IT WAS the first day of Ramadan, the Muslim world’s holiest month of fasting, when the Muslim taxi driver drove us from the airport to a line of luxury hotels on an idyllic beach – most of which are less than a third full.
He shook our hands when we alighted, giving him a laughably small tip by British standards, and said: “Thank you for coming to our island. When you come from the West, we keep our jobs.”
This place is, by South East Asia standards, far from poor – but you can hire a man like Ali and his car for four pounds an hour and twenty five for a whole day. But Ali is in trouble because the tourist trade, already badly affected by terrorism and SARS, had just been delivered another explosive blow – by Malaysia’s own Prime Minister!

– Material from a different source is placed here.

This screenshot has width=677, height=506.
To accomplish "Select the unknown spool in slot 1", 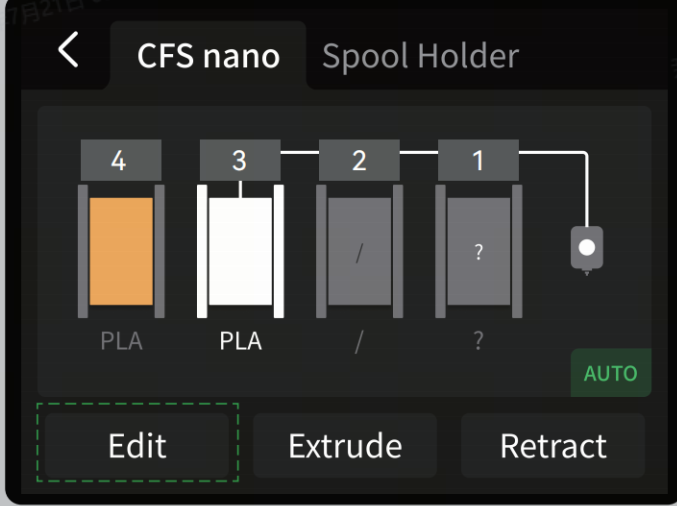I will click(479, 251).
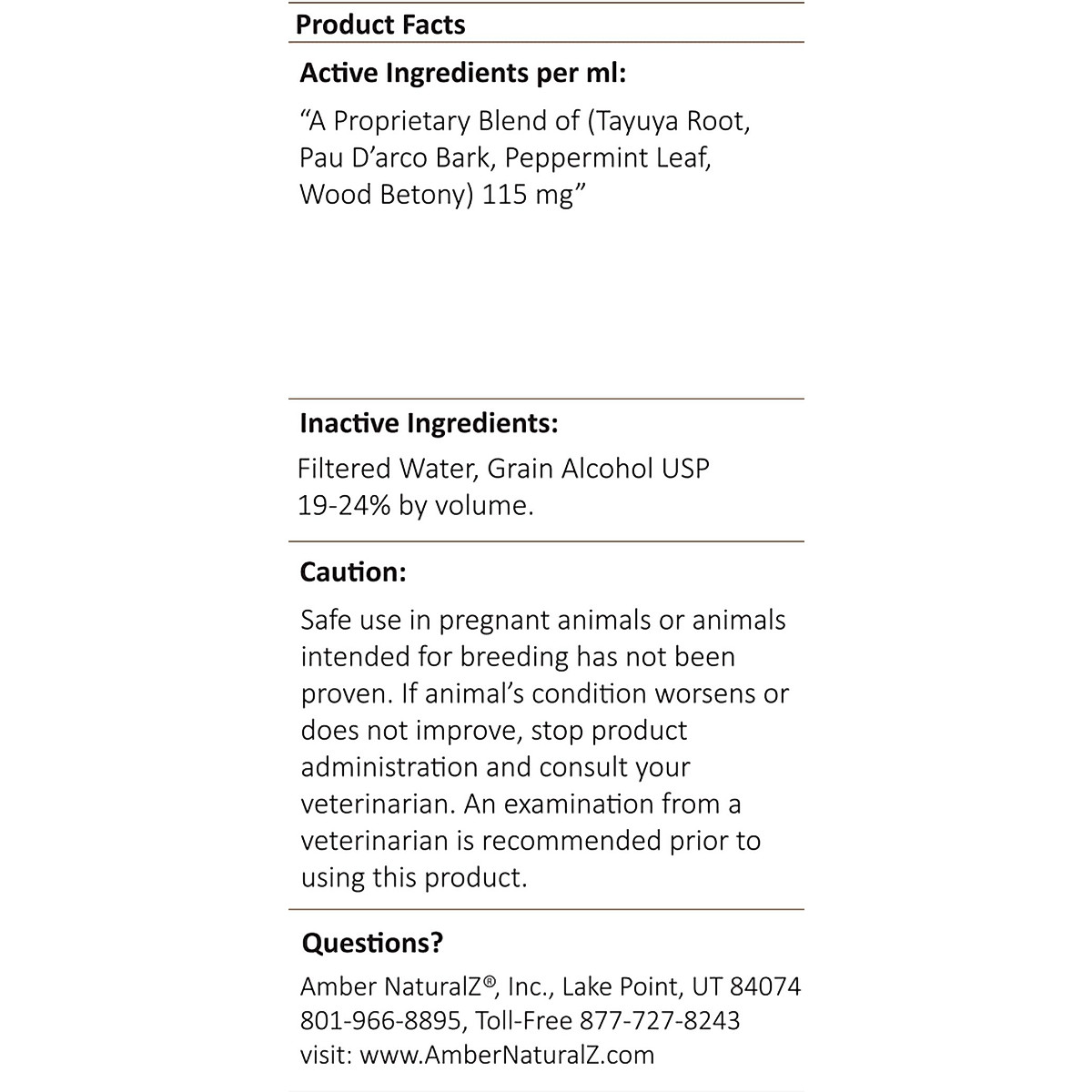1092x1092 pixels.
Task: Select the Wood Betony ingredient
Action: coord(382,195)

Back home, this column concentrates on countryside matters and, like it or not, one of the key supports of country life these days is the tourist trade. Foot and mouth proved that and no less than four of my favourite Dales pubs went out of business as a direct result.
But as our Government had absolutely no idea how to deal with FMD and its aftermath, Dr Mahathir had absolutely no idea what he was doing to the ordinary people of this country when he declared a week ago at an international conference that “Jews ruled the world by proxy” allowing other people to do their fighting and dying for them.
This, a direct jibe at the USA, he said just three days before he was about to meet President Bush who was swinging through the Pacific for a series of meetings to improve international trade and tackle world terrorism.
As a result, the Americans are now threatening to cut off aid to Malaysia. That, the Prime Minister says, doesn’t matter – the nation can afford it. Well, the rich people can. For the poor like taxi-driver Ali, it is a potential disaster.
Dr Mahathir retires today after 22 years in which he has done much to bring this former British colony into the First World. But he has done so by resolutely playing the Muslim card to keep in power, by jailing political opponents on trumped up charges, and by creating an over-class of cronies widely criticized as being riddled with corruption.
Yet Malaya is only just a Muslim nation. Islam barely outnumbers the Chinese, Christian and Hindu populations – but they have never been able to get their act together to create a united opposition.
The full implications of this came from another taxi driver, taking us to the wonderful old Orient and Eastern Hotel – the O&E as it was known throughout the British Raj – which was built by the same brothers who created the much more famous Raffles Hotel in Singapore.
He was Chinese and he said with quiet desperation: “Now the whole world thinks that Malaysia is a nation of Muslim fanatics who will bomb and shoot tourists. It will take years for us to recover – and how will I find another job to feed my family in that time.”
Strange, isn’t it, how tourism – which has just taken over from banking as the world’s biggest industry – can be cocked up by politicians who claim to represent ordinary folk but never take the time to meet them and listen to the world’s real problems?